- **WORK REQUEST**:
Please return every line below that contains the string "will".

Stored items:
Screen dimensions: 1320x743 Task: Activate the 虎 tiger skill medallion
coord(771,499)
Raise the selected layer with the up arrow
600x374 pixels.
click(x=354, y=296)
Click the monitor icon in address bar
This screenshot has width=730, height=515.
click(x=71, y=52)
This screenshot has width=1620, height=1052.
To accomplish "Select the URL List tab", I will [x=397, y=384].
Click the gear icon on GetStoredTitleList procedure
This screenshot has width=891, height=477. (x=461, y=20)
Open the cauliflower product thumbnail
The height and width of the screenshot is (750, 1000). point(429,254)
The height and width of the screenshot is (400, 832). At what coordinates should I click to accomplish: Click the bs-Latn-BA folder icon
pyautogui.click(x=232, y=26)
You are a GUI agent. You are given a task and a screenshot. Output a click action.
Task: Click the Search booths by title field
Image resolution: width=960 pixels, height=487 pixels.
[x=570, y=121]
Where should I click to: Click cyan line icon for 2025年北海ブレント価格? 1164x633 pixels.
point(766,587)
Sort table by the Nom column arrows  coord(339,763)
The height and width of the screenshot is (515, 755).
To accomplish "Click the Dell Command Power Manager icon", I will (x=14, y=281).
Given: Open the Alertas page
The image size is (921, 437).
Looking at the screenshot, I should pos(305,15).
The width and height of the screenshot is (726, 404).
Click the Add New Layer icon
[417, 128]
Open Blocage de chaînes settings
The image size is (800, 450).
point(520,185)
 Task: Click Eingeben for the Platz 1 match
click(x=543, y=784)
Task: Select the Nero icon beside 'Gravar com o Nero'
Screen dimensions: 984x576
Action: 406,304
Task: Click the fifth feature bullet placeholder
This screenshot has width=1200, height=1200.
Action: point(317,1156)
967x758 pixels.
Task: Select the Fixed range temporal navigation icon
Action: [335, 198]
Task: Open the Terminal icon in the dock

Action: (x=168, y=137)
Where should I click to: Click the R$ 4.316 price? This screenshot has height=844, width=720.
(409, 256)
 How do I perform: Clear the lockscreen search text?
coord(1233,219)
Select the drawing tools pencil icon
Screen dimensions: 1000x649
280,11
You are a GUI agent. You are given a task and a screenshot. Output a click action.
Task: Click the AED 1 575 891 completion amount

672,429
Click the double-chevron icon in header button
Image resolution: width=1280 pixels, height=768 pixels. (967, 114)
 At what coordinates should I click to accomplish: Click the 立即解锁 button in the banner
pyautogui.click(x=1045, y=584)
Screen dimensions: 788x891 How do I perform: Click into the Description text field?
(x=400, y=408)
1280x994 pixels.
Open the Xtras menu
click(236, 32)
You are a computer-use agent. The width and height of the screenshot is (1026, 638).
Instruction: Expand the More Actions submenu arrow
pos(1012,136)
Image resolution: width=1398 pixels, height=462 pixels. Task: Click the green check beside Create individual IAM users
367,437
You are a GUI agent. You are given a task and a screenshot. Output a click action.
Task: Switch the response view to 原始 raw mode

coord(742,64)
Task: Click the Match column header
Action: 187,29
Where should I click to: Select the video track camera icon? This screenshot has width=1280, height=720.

- **RESULT**:
To accomplish "Select the URL List tab", I will [x=397, y=384].
To accomplish "Click the Dell Command Power Manager icon", I will (x=14, y=281).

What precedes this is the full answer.